*GIVEN TASK*: Please format the items in the part that opens with the line containing "Problem solving in" and closes with the line containing "pt (702, 2562)" as a JSON list of strings, one string per line, with blank lines left out.
>> begin ENTRIES SHOWN
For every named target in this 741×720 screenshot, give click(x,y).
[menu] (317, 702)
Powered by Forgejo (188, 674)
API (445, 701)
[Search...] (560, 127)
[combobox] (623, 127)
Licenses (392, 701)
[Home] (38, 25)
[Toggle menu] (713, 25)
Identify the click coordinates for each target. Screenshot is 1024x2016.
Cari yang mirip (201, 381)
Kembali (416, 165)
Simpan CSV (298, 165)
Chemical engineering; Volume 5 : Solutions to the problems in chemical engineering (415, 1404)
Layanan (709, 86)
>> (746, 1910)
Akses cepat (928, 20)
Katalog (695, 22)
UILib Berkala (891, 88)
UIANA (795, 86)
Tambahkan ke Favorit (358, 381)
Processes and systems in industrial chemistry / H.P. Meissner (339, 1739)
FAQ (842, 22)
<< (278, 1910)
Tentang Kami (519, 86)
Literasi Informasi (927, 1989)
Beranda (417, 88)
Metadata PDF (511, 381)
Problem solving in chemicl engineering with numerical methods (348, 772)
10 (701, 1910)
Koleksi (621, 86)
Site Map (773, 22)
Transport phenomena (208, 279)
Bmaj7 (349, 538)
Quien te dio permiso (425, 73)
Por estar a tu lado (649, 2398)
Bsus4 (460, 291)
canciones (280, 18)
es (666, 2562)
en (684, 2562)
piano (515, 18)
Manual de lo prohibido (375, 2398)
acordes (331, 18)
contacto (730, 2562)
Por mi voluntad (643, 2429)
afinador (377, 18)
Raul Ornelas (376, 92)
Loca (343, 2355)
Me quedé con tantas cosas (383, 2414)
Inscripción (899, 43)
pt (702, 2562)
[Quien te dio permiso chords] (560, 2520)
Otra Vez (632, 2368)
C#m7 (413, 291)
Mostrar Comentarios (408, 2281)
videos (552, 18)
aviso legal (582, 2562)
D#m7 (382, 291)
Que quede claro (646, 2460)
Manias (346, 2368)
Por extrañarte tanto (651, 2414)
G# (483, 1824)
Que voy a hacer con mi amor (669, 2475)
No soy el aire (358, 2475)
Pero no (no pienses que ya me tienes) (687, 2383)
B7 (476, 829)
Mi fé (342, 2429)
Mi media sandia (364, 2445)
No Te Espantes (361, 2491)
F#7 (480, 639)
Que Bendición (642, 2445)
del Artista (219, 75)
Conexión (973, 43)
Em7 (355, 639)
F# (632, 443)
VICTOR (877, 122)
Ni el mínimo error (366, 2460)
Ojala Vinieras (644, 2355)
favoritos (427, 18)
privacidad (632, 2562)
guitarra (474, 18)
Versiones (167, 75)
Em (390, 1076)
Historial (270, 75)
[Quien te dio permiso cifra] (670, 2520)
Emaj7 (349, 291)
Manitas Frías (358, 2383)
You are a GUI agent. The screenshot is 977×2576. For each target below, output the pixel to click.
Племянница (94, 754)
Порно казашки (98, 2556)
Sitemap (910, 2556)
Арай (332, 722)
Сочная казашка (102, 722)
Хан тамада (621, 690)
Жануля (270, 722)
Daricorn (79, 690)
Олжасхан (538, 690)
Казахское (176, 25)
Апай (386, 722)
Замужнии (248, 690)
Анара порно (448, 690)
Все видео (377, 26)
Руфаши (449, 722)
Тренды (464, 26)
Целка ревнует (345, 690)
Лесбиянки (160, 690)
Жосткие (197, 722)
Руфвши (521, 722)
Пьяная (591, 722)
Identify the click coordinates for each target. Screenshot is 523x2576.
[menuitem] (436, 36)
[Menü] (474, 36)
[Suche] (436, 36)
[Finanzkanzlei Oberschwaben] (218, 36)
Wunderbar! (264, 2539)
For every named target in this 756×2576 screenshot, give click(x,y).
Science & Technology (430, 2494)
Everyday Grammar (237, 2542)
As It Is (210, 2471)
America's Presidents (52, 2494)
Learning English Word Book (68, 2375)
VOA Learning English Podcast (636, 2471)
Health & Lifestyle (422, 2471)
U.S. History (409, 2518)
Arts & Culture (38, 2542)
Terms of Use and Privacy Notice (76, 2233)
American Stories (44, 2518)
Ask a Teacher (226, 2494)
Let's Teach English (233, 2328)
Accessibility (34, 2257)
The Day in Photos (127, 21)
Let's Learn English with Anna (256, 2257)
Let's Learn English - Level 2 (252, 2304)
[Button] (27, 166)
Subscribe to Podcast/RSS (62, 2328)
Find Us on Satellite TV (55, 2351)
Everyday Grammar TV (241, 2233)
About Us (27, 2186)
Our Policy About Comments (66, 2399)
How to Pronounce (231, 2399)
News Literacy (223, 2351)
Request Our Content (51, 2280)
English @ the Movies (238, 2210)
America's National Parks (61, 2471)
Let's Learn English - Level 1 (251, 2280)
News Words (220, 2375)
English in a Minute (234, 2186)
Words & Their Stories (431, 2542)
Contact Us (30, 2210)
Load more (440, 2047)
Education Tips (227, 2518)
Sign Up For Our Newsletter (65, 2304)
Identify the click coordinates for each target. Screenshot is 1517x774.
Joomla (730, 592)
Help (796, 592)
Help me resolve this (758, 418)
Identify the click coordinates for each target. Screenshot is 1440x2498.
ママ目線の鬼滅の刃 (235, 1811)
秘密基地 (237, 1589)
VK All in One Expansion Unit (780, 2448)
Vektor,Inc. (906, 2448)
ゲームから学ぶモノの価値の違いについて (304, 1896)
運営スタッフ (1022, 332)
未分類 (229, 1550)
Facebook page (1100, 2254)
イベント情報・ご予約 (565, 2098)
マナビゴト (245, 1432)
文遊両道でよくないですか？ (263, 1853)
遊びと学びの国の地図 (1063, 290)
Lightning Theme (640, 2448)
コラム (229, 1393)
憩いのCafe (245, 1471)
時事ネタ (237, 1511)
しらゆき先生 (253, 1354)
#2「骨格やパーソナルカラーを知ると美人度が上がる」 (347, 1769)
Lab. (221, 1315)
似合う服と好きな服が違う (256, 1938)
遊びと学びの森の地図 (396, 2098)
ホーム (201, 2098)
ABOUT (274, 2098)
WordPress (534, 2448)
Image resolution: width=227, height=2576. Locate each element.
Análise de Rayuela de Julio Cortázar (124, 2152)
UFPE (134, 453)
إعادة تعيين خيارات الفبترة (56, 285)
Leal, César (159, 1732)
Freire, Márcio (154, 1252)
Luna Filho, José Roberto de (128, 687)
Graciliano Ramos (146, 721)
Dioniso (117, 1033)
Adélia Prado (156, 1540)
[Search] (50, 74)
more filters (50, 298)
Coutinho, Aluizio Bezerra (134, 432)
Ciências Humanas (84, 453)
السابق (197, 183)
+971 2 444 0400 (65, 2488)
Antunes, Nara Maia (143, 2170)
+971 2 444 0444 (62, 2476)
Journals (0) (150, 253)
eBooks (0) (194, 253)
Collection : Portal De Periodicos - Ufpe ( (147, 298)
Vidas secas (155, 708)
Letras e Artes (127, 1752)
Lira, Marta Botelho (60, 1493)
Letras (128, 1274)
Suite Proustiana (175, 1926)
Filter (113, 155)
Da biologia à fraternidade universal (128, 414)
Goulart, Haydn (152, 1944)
>> end ENTRIES SHOWN
*TASK RESPONSE*:
[
  "Problem solving in chemicl engineering with numerical methods (348, 772)",
  "10 (701, 1910)",
  "Koleksi (621, 86)",
  "Site Map (773, 22)",
  "Transport phenomena (208, 279)",
  "Bmaj7 (349, 538)",
  "Quien te dio permiso (425, 73)",
  "Por estar a tu lado (649, 2398)",
  "Bsus4 (460, 291)",
  "canciones (280, 18)",
  "es (666, 2562)",
  "en (684, 2562)",
  "piano (515, 18)",
  "Manual de lo prohibido (375, 2398)",
  "acordes (331, 18)",
  "contacto (730, 2562)",
  "Por mi voluntad (643, 2429)",
  "afinador (377, 18)",
  "Raul Ornelas (376, 92)",
  "Loca (343, 2355)",
  "Me quedé con tantas cosas (383, 2414)",
  "Inscripción (899, 43)",
  "pt (702, 2562)"
]